[Excerpts from a dataset]

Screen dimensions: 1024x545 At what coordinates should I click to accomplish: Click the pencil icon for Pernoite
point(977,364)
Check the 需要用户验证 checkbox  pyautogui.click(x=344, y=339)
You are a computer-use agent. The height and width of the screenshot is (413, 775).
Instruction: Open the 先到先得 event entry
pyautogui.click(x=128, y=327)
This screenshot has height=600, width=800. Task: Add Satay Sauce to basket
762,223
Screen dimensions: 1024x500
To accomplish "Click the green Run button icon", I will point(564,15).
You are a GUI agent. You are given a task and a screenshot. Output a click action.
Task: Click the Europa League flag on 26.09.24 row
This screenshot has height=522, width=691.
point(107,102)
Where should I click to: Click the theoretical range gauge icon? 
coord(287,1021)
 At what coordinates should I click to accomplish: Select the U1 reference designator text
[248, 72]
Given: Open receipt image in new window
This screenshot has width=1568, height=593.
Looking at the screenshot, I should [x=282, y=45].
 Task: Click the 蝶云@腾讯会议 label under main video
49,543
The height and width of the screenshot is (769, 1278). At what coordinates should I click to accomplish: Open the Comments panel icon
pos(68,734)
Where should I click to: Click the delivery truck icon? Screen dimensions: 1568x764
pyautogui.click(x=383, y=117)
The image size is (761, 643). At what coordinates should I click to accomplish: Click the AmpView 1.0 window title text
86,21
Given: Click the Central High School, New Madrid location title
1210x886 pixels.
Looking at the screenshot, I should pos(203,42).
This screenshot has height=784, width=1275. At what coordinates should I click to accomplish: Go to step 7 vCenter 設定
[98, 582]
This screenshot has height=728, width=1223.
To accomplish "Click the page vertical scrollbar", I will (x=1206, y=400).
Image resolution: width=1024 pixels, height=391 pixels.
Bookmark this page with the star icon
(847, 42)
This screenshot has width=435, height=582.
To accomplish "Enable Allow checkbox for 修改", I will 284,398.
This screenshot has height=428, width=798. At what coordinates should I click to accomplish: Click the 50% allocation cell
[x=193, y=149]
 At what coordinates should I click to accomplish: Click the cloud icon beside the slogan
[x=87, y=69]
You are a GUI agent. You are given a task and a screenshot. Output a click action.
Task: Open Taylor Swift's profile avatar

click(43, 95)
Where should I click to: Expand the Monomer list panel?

Exercise objective
Line by line, reproduce the data above exactly.

Exercise result
Screen dimensions: 1024x545 At what coordinates should I click to accomplish: Click the pencil icon for Pernoite
point(977,364)
Check the 需要用户验证 checkbox  pyautogui.click(x=344, y=339)
You are a computer-use agent. The height and width of the screenshot is (413, 775).
Instruction: Open the 先到先得 event entry
pyautogui.click(x=128, y=327)
This screenshot has height=600, width=800. Task: Add Satay Sauce to basket
762,223
Screen dimensions: 1024x500
To accomplish "Click the green Run button icon", I will point(564,15).
You are a GUI agent. You are given a task and a screenshot. Output a click action.
Task: Click the Europa League flag on 26.09.24 row
This screenshot has height=522, width=691.
point(107,102)
Where should I click to: Click the theoretical range gauge icon? 
coord(287,1021)
 At what coordinates should I click to accomplish: Select the U1 reference designator text
[248, 72]
Given: Open receipt image in new window
This screenshot has width=1568, height=593.
Looking at the screenshot, I should [x=282, y=45].
 Task: Click the 蝶云@腾讯会议 label under main video
49,543
The height and width of the screenshot is (769, 1278). At what coordinates should I click to accomplish: Open the Comments panel icon
pos(68,734)
Where should I click to: Click the delivery truck icon? Screen dimensions: 1568x764
pyautogui.click(x=383, y=117)
The image size is (761, 643). At what coordinates should I click to accomplish: Click the AmpView 1.0 window title text
86,21
Given: Click the Central High School, New Madrid location title
1210x886 pixels.
Looking at the screenshot, I should pos(203,42).
This screenshot has height=784, width=1275. At what coordinates should I click to accomplish: Go to step 7 vCenter 設定
[98, 582]
This screenshot has height=728, width=1223.
To accomplish "Click the page vertical scrollbar", I will (x=1206, y=400).
Image resolution: width=1024 pixels, height=391 pixels.
Bookmark this page with the star icon
(847, 42)
This screenshot has width=435, height=582.
To accomplish "Enable Allow checkbox for 修改", I will 284,398.
This screenshot has height=428, width=798. At what coordinates should I click to accomplish: Click the 50% allocation cell
[x=193, y=149]
 At what coordinates should I click to accomplish: Click the cloud icon beside the slogan
[x=87, y=69]
You are a GUI agent. You are given a task and a screenshot. Output a click action.
Task: Open Taylor Swift's profile avatar

click(43, 95)
Where should I click to: Expand the Monomer list panel?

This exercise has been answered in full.